I write and talk and think a lot about gender representation in toys, games, and just in general media and the world around me. My aim and hope is to show the places where gender representation is missing or problematic. When I think about girls having access to and playing with LEGO, for example, I hope they can experience LEGO in the way I did when I was a kid. I hope they can play with both the LEGO sets from the “blue” aisle and they LEGO sets from the “pink” aisle. I wish we didn’t have “blue” and “pink” aisles. And, I wish boys and girls could play together. I don’t want to see LEGO commercials showing only girls playing with the Friends sets or only boys playing with the City sets. I want to see the kids playing with all the sets.

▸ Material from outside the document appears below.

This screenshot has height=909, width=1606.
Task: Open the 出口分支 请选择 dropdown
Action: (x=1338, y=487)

No part of my hopes, aims, and goals include excluding boys in any way. When I think about feminism and equality, I don’t think about misandry. I don’t think that the only way to even the playing field is to take something away from others. I just want to even the playing field. I just want boys and girls to have access to the same toys, and, later, to the same opportunities as adults. So, when I read about a situation where a teacher has decided that the best way to make sure girls have access to LEGO is to restrict the boys’ access to the bricks, I get a little angry. Angry because that’s not my view of feminism. We can all, of course, have different views of feminism and what feminism means to us as individuals, but this type of story, this intentional exclusion of boys is moving totally in the wrong direction and really just undermines everything many of us hope to accomplish. The article above describes a kindergarden class where a teacher was found to be intentionally excluding boys. The article begins with the following, and never gets much better:
In Karen Keller’s kindergarten classroom, boys can’t play with Legos.

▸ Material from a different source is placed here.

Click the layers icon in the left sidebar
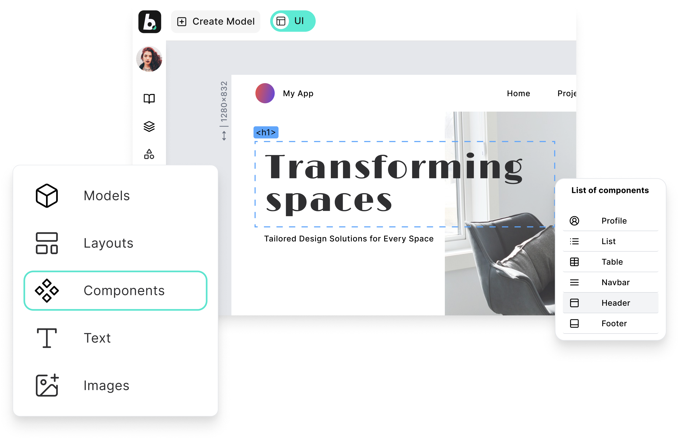This screenshot has height=438, width=678. pos(150,127)
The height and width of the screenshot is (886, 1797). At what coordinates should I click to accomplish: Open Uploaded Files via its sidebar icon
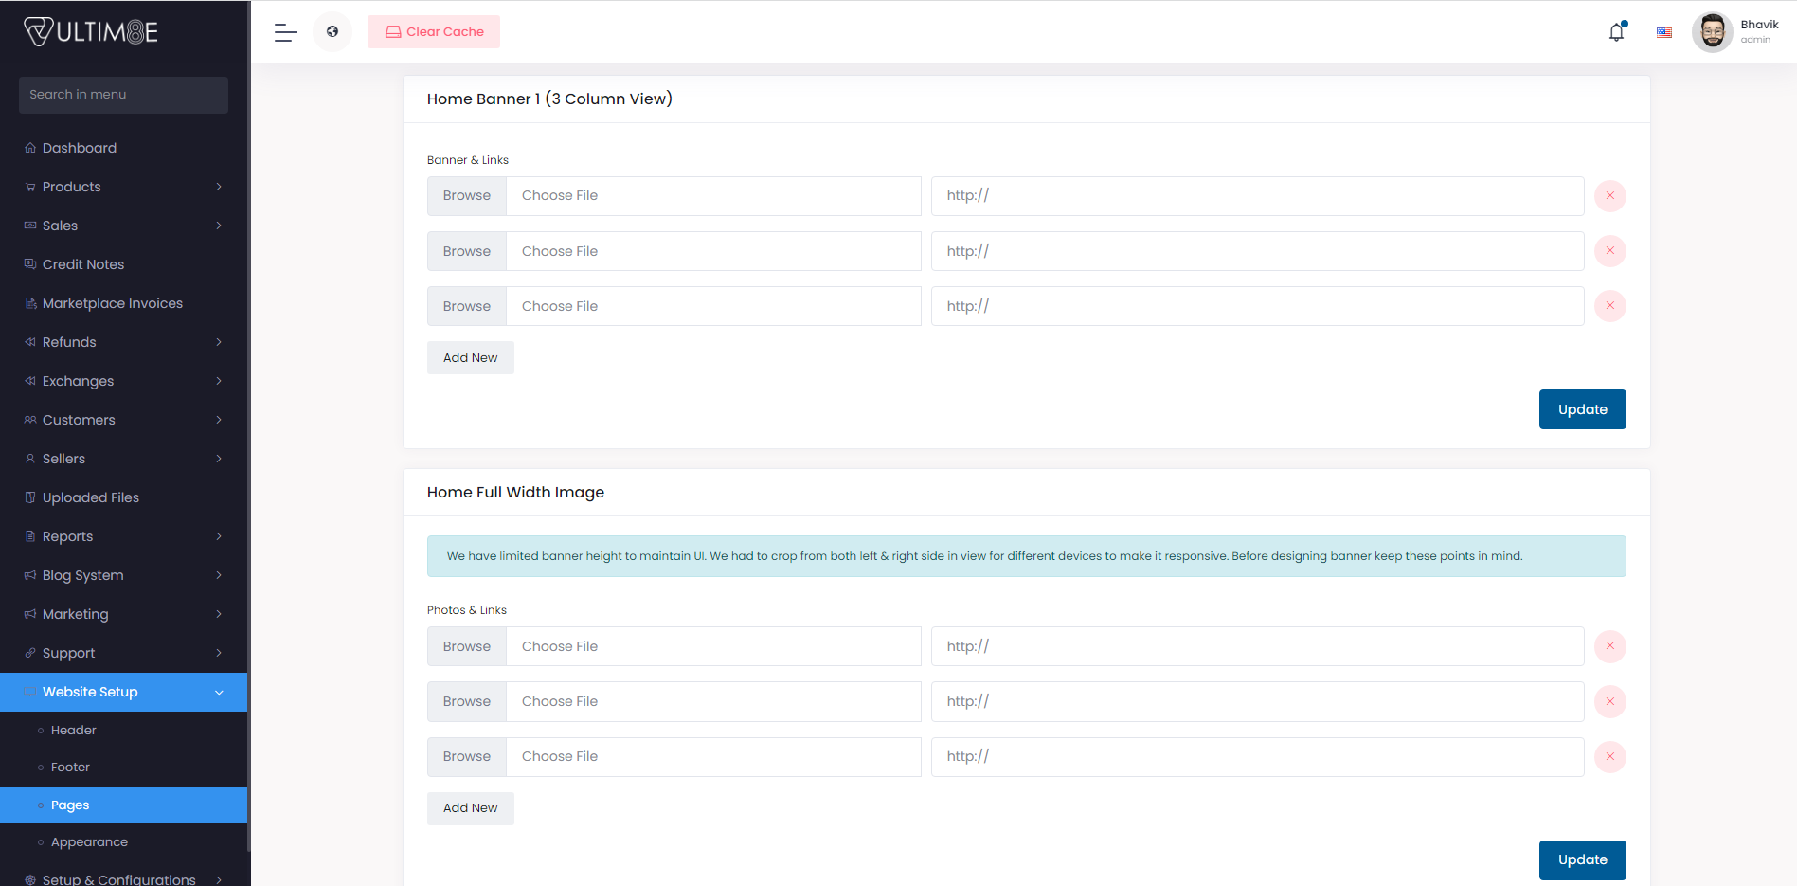pyautogui.click(x=30, y=497)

They can have their pick of Tinkertoys and marble tracks, but the colorful bricks are “girls only.”
“I always tell the boys, ‘You’re going to have a turn’ — and I’m like, ‘Yeah, when hell freezes over’ in my head,” she said. “I tell them, ‘You’ll have a turn’ because I don’t want them to feel bad.”

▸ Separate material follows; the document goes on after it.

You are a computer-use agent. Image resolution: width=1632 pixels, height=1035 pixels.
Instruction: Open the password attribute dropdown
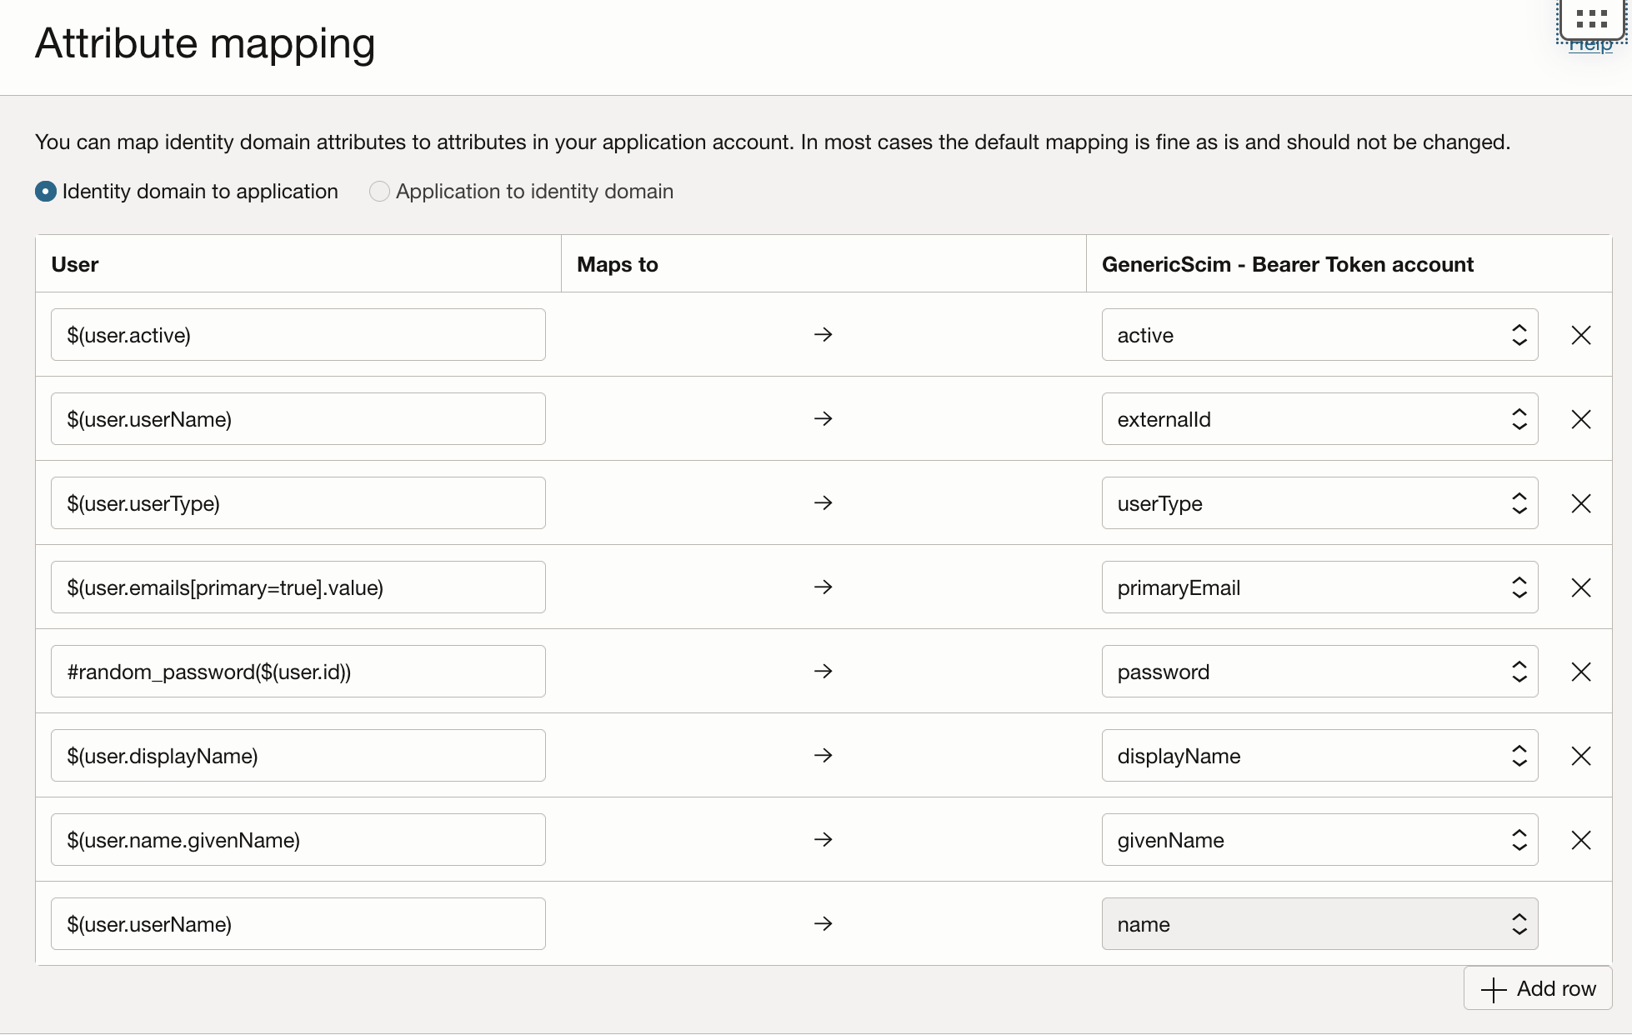(1319, 672)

In a follow-up article and interview with the school, the teacher says she didn’t mean it that way and the remark was just an off-the-cuff comment, and I was glad to read that the teacher seems to have reflected on this and changed this practice in her classroom. But, the off-the-cuff comment along with the deliberate exclusion of boys still begs a lot of questions. Why exclude the boys? What does that really accomplish? And, why lie to them?
Honestly, when I initially read the article, I thought it had to be satire. It seemed like someone was trying to poke fun at extremists, but it’s not satire. Both articles are from a small, local news outlet presenting information about the practices in this kindergarten class. Unfortunately, the follow-up article indicates that the teacher received a lot of backlash in the form of hate messages and phone calls. That’s not ok either. Hate messages and harassing phone calls don’t change the conversation. I imagine this teacher was trying to do the right thing (however misguided her approach was), so education and thoughtful conversations would have been the better way to go.
LEGO was always intended to be for both girls and boys. Many marketing campaigns over the past few decades have made it easier for many people to identify LEGO as a toy aimed at boys, but it was always aimed at both. While I work towards and hope for more equitable gender representation in LEGO, the answer, of course, is not to take the boys out of the equation all together.